◆ **Exercise aim**
Pull out every line in the data that has the string "agent" in it.

_ _ _ _ _

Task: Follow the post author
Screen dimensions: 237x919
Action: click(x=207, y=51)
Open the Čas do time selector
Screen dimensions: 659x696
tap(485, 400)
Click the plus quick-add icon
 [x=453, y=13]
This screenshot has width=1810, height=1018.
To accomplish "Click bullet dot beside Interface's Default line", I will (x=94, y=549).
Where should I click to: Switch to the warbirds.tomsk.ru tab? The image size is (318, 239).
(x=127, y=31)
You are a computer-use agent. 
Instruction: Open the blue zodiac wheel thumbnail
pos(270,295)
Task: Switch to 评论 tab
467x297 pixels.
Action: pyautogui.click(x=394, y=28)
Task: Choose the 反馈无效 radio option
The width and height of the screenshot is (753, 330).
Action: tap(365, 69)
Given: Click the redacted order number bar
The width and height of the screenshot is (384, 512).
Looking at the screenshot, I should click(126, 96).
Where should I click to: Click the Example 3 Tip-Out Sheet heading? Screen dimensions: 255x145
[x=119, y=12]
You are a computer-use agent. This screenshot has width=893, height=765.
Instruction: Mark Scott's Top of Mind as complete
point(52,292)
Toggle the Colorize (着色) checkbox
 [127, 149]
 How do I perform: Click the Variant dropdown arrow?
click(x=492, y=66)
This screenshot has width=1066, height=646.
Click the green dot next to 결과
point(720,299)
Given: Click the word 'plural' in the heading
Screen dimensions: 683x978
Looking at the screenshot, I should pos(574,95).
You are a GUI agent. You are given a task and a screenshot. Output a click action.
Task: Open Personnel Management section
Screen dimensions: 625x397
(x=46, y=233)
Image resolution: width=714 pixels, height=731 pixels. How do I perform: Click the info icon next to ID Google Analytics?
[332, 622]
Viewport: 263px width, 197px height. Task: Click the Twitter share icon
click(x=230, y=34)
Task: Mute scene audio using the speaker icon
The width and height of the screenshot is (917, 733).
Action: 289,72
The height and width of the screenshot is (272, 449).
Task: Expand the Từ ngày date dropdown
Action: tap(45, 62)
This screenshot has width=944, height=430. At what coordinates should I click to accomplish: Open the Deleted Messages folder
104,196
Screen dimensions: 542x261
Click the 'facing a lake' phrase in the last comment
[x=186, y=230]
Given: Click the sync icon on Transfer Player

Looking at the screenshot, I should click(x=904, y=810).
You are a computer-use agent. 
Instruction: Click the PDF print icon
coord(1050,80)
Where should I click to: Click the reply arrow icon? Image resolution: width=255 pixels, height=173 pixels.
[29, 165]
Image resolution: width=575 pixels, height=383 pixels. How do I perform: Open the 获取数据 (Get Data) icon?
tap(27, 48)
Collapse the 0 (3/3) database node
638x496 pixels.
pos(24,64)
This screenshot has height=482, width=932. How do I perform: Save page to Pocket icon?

_ _ _ _ _

◆ **Reply to the exercise**
You are a computer-use agent. 
You are a computer-use agent. This screenshot has width=893, height=765.
You are a GUI agent. You are given a task and a screenshot. Output a click action.
You are a computer-use agent. 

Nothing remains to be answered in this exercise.